▶ _ASSIGNED TASK_:
All lines from the one containing "Create new line with Uusi *" through the end of the data below must be reproduced exactly, and no others.

▶ _GIVEN ENTRIES_:
┄┄┄┄┄┄┄┄┄┄┄┄┄┄┄┄┄┄┄┄

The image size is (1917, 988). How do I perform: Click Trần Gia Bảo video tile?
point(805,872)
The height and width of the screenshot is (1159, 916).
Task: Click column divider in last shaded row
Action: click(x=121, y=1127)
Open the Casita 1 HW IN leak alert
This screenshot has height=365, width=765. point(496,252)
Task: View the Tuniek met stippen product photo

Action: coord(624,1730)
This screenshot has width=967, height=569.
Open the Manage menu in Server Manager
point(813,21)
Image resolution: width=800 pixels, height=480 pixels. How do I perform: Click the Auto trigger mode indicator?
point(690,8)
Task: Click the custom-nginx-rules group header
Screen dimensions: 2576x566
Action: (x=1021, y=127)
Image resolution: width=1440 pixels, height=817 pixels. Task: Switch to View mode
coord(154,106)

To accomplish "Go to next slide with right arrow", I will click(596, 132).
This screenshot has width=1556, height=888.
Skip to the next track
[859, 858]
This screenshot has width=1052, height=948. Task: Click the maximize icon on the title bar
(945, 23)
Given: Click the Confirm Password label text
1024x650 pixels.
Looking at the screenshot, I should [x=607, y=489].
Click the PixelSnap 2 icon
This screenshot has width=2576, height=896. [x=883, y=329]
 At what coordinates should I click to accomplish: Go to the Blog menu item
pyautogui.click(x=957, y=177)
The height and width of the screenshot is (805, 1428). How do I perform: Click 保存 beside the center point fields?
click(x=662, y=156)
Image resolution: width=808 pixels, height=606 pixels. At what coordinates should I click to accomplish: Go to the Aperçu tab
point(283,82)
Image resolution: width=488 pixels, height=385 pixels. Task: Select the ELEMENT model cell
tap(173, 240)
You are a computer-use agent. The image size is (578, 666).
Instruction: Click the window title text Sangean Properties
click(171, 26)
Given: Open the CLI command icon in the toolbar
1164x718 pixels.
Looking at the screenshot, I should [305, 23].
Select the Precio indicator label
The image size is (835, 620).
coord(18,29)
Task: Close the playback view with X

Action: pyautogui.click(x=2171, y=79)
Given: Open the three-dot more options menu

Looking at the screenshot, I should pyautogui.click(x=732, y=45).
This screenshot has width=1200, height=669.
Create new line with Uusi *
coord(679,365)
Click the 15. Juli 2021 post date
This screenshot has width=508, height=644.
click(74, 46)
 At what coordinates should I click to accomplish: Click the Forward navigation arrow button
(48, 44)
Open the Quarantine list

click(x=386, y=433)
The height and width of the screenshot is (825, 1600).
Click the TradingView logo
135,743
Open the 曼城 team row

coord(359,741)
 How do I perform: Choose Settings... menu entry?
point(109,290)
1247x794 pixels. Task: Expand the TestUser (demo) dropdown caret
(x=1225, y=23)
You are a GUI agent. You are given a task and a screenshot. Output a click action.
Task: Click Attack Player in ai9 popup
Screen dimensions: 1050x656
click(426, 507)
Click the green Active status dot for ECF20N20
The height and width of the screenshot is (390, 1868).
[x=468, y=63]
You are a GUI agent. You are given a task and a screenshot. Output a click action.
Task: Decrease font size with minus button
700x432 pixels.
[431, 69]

┄┄┄┄┄┄┄┄┄┄┄┄┄┄┄┄┄┄┄┄

▶ _OUTPUT BELOW_:
Create new line with Uusi *
coord(679,365)
Click the 15. Juli 2021 post date
This screenshot has width=508, height=644.
click(74, 46)
 At what coordinates should I click to accomplish: Click the Forward navigation arrow button
(48, 44)
Open the Quarantine list

click(x=386, y=433)
The height and width of the screenshot is (825, 1600).
Click the TradingView logo
135,743
Open the 曼城 team row

coord(359,741)
 How do I perform: Choose Settings... menu entry?
point(109,290)
1247x794 pixels. Task: Expand the TestUser (demo) dropdown caret
(x=1225, y=23)
You are a GUI agent. You are given a task and a screenshot. Output a click action.
Task: Click Attack Player in ai9 popup
Screen dimensions: 1050x656
click(426, 507)
Click the green Active status dot for ECF20N20
The height and width of the screenshot is (390, 1868).
[x=468, y=63]
You are a GUI agent. You are given a task and a screenshot. Output a click action.
Task: Decrease font size with minus button
700x432 pixels.
[431, 69]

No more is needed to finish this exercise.